- [Your assignment] The lines to reproduce from the material below are those from the one containing "Open Keep last help tooltip" through the one containing "The image size is (652, 308).", both included; write them out exactly and add nothing.

- [Given entries]
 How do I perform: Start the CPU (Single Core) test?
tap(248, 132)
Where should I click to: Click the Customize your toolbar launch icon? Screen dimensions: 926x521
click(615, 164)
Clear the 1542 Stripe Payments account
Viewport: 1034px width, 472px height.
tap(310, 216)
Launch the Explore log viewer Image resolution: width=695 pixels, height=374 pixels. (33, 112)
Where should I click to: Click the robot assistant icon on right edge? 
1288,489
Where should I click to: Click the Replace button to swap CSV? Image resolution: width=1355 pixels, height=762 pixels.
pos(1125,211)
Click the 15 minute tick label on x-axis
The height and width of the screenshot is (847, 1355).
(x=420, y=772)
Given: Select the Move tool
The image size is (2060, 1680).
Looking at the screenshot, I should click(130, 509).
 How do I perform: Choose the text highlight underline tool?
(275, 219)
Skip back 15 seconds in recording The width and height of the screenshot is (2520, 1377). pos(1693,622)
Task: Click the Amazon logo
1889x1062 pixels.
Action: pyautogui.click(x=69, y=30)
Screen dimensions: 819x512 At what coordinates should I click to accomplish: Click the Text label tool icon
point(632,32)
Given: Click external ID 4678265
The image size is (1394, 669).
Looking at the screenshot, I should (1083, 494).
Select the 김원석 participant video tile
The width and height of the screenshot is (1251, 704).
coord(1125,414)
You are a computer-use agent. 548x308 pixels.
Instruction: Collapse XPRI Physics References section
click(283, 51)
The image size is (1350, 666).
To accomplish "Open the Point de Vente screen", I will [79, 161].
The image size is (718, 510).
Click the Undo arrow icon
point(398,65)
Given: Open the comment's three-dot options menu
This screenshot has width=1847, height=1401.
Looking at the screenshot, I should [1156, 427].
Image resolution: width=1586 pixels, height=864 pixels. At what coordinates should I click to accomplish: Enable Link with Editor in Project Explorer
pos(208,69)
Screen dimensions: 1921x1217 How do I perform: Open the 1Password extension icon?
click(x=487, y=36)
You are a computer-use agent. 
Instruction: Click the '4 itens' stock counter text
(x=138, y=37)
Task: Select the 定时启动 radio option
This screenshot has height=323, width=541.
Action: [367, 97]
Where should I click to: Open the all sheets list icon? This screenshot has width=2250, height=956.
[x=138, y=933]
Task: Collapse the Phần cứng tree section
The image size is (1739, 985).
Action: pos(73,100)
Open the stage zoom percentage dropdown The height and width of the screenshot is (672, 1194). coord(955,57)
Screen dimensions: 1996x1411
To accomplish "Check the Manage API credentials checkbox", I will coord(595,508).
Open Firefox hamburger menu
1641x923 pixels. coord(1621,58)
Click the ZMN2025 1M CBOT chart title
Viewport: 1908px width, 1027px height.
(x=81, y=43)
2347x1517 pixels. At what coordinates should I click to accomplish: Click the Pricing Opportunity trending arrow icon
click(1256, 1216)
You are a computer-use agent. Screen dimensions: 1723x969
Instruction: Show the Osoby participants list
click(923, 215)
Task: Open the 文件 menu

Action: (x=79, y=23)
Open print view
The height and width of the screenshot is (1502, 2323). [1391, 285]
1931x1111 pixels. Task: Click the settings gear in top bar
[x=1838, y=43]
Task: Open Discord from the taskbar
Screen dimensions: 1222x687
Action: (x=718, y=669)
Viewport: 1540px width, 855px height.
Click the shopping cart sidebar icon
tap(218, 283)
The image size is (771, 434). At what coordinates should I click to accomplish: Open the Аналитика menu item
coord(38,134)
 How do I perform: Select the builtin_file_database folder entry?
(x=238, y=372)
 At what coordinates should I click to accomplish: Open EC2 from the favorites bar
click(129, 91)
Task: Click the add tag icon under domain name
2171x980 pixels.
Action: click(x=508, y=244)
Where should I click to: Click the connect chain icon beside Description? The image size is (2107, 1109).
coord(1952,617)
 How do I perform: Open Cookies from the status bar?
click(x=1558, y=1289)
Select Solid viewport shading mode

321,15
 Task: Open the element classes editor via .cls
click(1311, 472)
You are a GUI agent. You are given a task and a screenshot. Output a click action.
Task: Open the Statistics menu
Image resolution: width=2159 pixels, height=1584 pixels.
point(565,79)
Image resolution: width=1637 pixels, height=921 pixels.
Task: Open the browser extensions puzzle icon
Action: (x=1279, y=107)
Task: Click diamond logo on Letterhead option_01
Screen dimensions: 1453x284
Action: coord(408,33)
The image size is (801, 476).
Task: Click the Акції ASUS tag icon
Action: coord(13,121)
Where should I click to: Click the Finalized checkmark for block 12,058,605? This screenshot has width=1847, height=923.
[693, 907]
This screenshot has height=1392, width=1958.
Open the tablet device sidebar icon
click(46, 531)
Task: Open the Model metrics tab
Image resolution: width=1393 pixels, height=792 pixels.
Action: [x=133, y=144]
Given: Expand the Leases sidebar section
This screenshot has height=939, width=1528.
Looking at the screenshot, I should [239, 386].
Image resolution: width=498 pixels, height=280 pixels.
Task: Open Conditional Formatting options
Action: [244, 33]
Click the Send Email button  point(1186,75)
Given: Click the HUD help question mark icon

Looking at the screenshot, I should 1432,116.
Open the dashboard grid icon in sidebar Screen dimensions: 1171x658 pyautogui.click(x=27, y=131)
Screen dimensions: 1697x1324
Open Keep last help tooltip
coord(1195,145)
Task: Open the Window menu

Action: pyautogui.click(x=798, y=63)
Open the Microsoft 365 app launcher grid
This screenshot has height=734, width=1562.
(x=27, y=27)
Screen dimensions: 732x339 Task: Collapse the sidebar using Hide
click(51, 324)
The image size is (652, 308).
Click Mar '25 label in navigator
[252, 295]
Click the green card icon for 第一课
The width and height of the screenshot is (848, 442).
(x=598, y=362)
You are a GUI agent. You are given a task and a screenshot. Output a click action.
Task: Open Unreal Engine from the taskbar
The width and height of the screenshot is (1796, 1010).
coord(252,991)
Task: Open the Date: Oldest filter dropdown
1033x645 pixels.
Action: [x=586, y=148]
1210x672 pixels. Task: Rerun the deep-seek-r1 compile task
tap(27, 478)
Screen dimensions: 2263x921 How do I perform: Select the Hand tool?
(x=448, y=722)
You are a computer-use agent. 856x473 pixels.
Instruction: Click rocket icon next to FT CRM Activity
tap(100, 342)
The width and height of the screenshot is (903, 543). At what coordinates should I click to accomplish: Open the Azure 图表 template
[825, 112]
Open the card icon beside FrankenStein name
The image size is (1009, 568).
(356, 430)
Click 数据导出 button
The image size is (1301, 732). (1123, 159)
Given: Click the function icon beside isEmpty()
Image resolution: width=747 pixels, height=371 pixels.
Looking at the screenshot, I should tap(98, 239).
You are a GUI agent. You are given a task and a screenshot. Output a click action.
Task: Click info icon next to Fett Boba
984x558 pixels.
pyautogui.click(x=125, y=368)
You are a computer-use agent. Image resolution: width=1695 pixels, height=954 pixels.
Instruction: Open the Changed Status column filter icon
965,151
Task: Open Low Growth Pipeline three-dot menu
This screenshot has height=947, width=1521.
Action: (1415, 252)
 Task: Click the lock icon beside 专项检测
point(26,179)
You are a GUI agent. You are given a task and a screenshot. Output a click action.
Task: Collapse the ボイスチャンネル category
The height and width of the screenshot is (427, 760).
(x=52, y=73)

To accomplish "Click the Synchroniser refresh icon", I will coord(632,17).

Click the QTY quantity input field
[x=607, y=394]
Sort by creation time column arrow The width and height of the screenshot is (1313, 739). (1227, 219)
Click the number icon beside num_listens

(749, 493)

- [Response area]
Open Keep last help tooltip
coord(1195,145)
Task: Open the Window menu

Action: pyautogui.click(x=798, y=63)
Open the Microsoft 365 app launcher grid
This screenshot has height=734, width=1562.
(x=27, y=27)
Screen dimensions: 732x339 Task: Collapse the sidebar using Hide
click(51, 324)
The image size is (652, 308).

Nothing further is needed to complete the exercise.